Coalition chairman Duff Conacher noted that credit cards have become an essential service - it's hard to buy an airline ticket or rent a hotel room without one, for example.

And he said the government "is continuing the negligence of past federal governments by subsidizing the big banks and other financial institutions with hundreds of billions of taxpayer dollars while failing to effectively require them to maintain loans to creditworthy customers and serve everyone fairly and well at fair prices."

The Community Reinvestment Coalition favours requiring banks to prove through independent audits that their credit card and other interest rates and fees do not amount to gouging, with a public report issued by the Financial Consumer Agency of Canada.

The card industry is dominated by two providers, Visa and MasterCard, which work through the banks and other issuers. The business is still growing fast: the chartered banks tallied $53.4 billion in card balances in December, up 5.3 per cent from November and 10.1 per cent from a year earlier.

And credit card interest rates are hefty - typically 11.5 to 19.75 per cent through the banks, depending on features, and 28 per cent on specialist retailer cards - although no interest is paid if the balance is paid in full each month.

Cardholders also face a forbidding tangle of charges: the Retail Council says 55 per cent of Canadians have a poor understanding of card fees, according to a recent poll it commissioned.

Card agreements tend to feature complex small print, and their shakily understood concepts include grace periods - the time before the card company starts charging interest on new purchases. It's normally two to three weeks unless there's an outstanding balance from the previous month, in which case interest starts accumulating immediately.

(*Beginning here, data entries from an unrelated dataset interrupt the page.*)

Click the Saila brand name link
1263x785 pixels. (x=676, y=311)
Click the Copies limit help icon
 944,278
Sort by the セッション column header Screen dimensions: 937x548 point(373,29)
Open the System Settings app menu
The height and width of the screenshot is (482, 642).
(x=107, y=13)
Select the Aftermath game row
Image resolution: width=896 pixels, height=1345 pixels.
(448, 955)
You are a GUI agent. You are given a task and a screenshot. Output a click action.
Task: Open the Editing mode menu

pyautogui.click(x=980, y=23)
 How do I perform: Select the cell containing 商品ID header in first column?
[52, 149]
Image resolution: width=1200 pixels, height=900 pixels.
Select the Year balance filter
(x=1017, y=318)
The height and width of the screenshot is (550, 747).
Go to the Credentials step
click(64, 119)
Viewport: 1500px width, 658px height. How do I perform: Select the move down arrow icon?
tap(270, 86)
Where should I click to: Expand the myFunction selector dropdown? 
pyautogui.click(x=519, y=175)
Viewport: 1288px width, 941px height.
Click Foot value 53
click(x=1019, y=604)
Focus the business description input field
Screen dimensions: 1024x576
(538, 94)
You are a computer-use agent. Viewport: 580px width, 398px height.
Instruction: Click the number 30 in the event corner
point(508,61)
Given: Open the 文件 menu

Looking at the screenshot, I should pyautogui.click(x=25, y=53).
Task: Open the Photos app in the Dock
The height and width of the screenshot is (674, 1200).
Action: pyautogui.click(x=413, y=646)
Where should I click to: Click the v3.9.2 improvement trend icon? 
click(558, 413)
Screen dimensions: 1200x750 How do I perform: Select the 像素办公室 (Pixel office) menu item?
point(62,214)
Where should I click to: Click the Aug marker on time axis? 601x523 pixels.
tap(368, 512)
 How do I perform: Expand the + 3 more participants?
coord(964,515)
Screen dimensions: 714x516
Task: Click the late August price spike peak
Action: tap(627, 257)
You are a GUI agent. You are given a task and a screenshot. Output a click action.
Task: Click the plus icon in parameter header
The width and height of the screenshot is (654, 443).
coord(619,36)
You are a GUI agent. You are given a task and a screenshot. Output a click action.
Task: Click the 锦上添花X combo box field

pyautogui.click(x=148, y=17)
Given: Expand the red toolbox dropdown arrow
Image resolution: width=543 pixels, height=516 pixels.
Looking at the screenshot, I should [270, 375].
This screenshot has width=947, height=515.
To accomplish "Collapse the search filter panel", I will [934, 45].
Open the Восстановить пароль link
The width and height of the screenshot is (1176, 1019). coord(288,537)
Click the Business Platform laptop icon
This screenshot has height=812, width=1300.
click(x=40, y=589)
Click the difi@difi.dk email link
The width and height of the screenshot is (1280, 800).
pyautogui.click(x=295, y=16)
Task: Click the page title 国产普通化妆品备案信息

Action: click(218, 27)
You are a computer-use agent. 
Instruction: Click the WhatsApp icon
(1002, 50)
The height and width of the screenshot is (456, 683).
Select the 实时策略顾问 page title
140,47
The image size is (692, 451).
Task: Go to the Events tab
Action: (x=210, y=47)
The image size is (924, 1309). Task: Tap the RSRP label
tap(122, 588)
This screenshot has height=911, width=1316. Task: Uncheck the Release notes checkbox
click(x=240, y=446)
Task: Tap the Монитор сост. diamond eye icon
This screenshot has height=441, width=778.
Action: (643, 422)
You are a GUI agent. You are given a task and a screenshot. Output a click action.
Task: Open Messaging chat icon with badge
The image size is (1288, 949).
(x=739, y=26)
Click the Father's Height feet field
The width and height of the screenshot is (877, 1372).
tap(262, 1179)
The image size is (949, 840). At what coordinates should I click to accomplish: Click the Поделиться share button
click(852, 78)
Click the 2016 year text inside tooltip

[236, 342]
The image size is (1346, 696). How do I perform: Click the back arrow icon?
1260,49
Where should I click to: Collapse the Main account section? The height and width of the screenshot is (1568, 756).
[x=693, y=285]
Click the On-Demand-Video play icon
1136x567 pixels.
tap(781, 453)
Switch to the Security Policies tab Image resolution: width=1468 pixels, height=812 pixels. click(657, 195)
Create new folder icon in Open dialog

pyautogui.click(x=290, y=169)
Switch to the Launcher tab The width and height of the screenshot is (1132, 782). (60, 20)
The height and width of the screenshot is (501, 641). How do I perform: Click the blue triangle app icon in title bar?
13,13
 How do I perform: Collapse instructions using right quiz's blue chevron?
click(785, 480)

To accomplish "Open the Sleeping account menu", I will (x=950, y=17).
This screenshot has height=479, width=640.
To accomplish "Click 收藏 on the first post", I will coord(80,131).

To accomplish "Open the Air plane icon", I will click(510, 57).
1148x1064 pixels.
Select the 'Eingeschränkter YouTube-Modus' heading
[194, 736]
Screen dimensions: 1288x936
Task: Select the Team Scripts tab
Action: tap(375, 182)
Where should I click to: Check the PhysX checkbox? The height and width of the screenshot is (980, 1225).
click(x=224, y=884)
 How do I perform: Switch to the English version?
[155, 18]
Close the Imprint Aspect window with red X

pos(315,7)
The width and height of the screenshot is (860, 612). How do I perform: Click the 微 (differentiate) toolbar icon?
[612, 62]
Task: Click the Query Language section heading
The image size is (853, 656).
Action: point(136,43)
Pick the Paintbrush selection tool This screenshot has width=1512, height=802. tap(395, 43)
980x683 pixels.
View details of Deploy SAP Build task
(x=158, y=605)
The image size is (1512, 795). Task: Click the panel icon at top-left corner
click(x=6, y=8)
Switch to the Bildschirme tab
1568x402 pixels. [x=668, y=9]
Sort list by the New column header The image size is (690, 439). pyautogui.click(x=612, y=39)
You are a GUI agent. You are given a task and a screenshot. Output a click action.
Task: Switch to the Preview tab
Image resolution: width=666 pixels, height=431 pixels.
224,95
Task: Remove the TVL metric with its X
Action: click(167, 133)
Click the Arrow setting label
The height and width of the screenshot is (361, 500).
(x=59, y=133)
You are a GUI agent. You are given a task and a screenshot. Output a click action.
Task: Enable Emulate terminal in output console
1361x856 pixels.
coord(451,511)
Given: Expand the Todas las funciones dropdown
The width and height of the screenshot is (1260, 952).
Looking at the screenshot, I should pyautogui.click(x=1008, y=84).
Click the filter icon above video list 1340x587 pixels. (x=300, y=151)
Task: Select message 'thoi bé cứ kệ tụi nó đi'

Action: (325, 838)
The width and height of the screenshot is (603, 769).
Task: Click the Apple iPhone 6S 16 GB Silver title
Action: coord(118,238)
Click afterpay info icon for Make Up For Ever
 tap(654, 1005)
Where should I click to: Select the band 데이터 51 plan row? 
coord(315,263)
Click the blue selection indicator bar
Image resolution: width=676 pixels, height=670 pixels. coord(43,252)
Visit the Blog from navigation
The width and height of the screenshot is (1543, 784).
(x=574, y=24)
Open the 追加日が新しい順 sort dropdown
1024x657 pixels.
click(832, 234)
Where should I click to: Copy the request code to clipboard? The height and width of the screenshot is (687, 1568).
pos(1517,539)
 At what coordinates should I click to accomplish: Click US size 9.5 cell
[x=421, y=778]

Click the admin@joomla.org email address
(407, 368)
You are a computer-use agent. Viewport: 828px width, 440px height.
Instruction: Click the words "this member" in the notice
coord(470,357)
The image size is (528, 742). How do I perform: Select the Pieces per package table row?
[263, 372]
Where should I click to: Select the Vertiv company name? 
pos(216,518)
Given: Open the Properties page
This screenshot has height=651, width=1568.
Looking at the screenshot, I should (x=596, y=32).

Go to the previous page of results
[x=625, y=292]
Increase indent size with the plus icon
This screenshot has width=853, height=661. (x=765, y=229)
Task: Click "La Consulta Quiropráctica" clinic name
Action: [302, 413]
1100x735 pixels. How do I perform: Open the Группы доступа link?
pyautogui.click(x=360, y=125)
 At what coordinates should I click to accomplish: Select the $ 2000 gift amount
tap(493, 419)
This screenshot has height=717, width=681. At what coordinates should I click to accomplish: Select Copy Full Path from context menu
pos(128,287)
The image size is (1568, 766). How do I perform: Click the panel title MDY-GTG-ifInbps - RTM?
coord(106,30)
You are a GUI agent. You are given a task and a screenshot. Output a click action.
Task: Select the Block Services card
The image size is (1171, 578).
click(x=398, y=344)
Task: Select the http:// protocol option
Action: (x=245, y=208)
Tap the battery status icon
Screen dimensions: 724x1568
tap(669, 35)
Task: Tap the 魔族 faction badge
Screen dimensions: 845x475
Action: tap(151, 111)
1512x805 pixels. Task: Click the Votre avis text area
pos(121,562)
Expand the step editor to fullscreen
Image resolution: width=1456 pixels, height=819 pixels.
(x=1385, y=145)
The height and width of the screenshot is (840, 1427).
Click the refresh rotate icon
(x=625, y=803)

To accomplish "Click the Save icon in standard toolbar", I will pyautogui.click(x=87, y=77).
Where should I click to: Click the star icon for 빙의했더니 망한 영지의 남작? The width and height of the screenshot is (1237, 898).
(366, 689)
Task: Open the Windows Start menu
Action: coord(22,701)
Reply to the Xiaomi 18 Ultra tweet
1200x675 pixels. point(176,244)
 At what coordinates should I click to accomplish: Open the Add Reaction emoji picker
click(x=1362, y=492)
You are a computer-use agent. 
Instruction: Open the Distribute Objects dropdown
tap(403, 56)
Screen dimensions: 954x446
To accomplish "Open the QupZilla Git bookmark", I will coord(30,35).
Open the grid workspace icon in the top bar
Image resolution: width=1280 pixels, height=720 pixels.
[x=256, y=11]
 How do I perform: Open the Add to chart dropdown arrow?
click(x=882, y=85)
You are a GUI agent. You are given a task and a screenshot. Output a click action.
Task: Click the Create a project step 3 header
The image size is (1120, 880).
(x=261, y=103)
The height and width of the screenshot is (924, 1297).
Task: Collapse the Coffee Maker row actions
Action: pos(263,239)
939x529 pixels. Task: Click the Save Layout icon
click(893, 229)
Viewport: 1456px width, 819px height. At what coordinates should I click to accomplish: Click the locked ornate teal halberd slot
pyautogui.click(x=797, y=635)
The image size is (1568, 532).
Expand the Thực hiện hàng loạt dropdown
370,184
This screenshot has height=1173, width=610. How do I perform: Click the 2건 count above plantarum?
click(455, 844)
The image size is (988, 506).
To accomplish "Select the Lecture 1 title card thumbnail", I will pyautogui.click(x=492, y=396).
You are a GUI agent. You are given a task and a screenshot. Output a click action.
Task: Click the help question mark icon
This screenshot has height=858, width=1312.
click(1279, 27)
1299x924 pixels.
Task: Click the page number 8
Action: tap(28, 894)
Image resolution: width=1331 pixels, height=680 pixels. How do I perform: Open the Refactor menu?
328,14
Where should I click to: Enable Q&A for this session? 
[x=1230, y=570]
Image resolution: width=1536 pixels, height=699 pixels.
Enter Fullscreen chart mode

Finance Minister Jim Flaherty's budget promised, without giving details, to enhance consumer protection by requiring a minimum grace period.

But a big hidden item is the so-called interchange fee, a percentage of each transaction.

This varies with the size of retailer, type of card - premium cards cost more - and other factors, but the Retail Council says it can hit $2 of every $100 spent, totalling an estimated $4.5 billion for Visa and MasterCard in 2007.

The retailers say Canadians pay some of the highest interchange fees in the world, compared with less than one per cent in countries such as Sweden and Australia.

But don't blame the banks, said the Canadian Bankers Association. Interchange fees are determined by the card companies, CBA spokesman Andrew Addison said in an email.

And fee regulation in other countries "has only proved to harm consumers," according to a Visa Canada information package.

"In Australia, where interchange levels are regulated, retailers have increased their profits, while consumers have lost card benefits and choice. Consumers are also paying higher prices due to the check-out fees retailers can now charge."

Tim Wilson, head of Visa Canada, stressed in an interview that interchange fees are paid between financial institutions, so they do not benefit Visa and "don't flow through to merchants directly."

He observed that card interest rates are set by the banks, and said retailers benefit from electronic payment because it encourages people to buy and provides convenience and quick payment.

Asked why the fee varies with different types of cards, he explained that "premium cards are issued to the highest-spending consumers ... and they're the cards that drive the most value for the retailers." He added that "we don't determine interchange based on cost and cost structure; interchange is meant to reflect value derived from the transaction."